Occasions witnessing speakers of all hues fantasising about the land’s glorious past and the legends associated on one side and platforms from where people are face-to-face with the land’s literati worrying about the fast deteriorating quality of life across different sections of society on the other side are being reported in the dailies. Sandwiched between these two factions in the milieu are the rest fooling themselves as it were dreaming of a golden future for the nation and the coming generations. Irked by the media portraying Indians who matter in brazenly unflattering manner, a House Committee of the Karnataka Legislative Assembly has been set up ostensibly to frame rules and regulations for the news media, a measure that has evoked criticism from journalists.

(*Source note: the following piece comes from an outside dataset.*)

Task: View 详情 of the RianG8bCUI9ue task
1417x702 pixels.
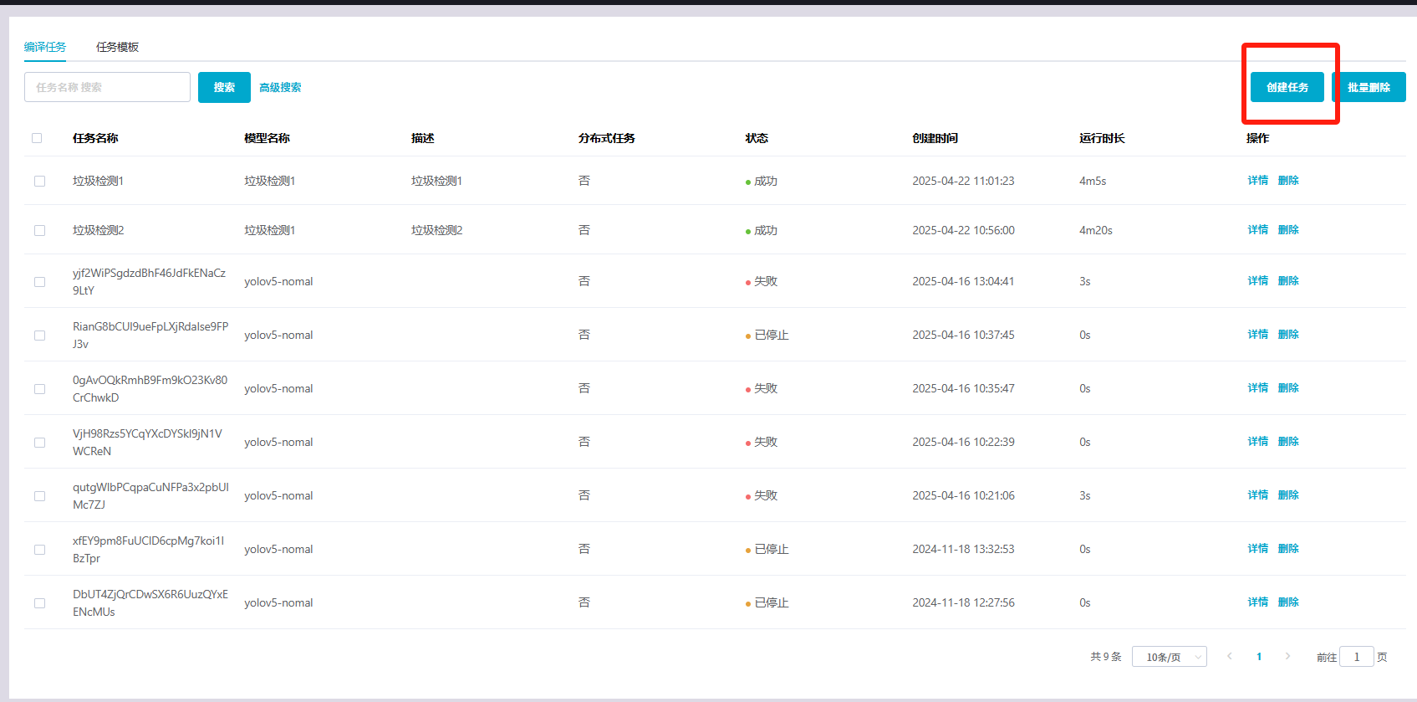Action: [x=1257, y=335]
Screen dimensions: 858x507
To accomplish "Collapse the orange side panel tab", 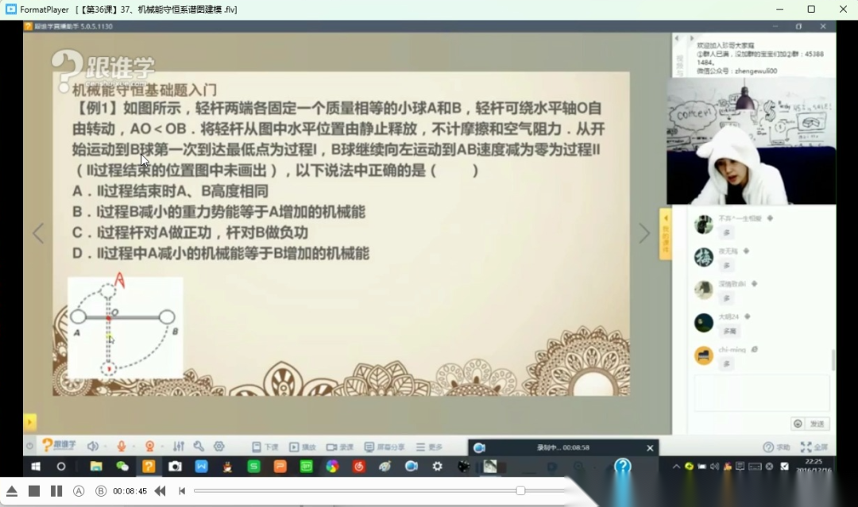I will (666, 233).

The media has been charged by the law-makers as reporting on happenings in public domain arbitrarily and irresponsibly by sensationalising trivial family disputes, crime and ghost stories for improving the television rating point. While the law-makers losing no time in self-certification of their impeccable profile is well-taken, one is prompted to remark that if unpleasant things are said about someone or something, there is probably a good reason. The idiom, “There is no smoke without fire” is born out of experience marked by “gossip or accusations” are often substantiated by fact.
The land’s legends to whom we owe our euphoria while refreshing ourselves about their monumental achievements in different fields including philosophy, literature, music, architecture, sculpture, agriculture, science, mathematics, State craft, governance of the land and its people, to make only a partial list, didn’t have to worry themselves about figuring awkwardly in gossip circles unlike the current flock of law-makers, mistakenly perceived as duly elected representatives of the land’s people themselves, barring some microscopic exceptions. Now, the media, guaranteed by the nation’s Constitution to carry out its business backed by well-framed rights, apparently has no issues with its patrons, thus not only passing the litmus test of professional norms but also remaining without crossing the Laxman Rekha as it were.
Lastly, notwithstanding the adage “If wishes were horses, beggars would ride them,” in order to realise the wishes of the diaspora for the golden days ahead, we have a long list of tasks such as protecting greenery, water bodies, air quality, denizens of the forests, women, economically deprived sections and so on, alongside protecting the humble journalists from persecution unwarrantedly.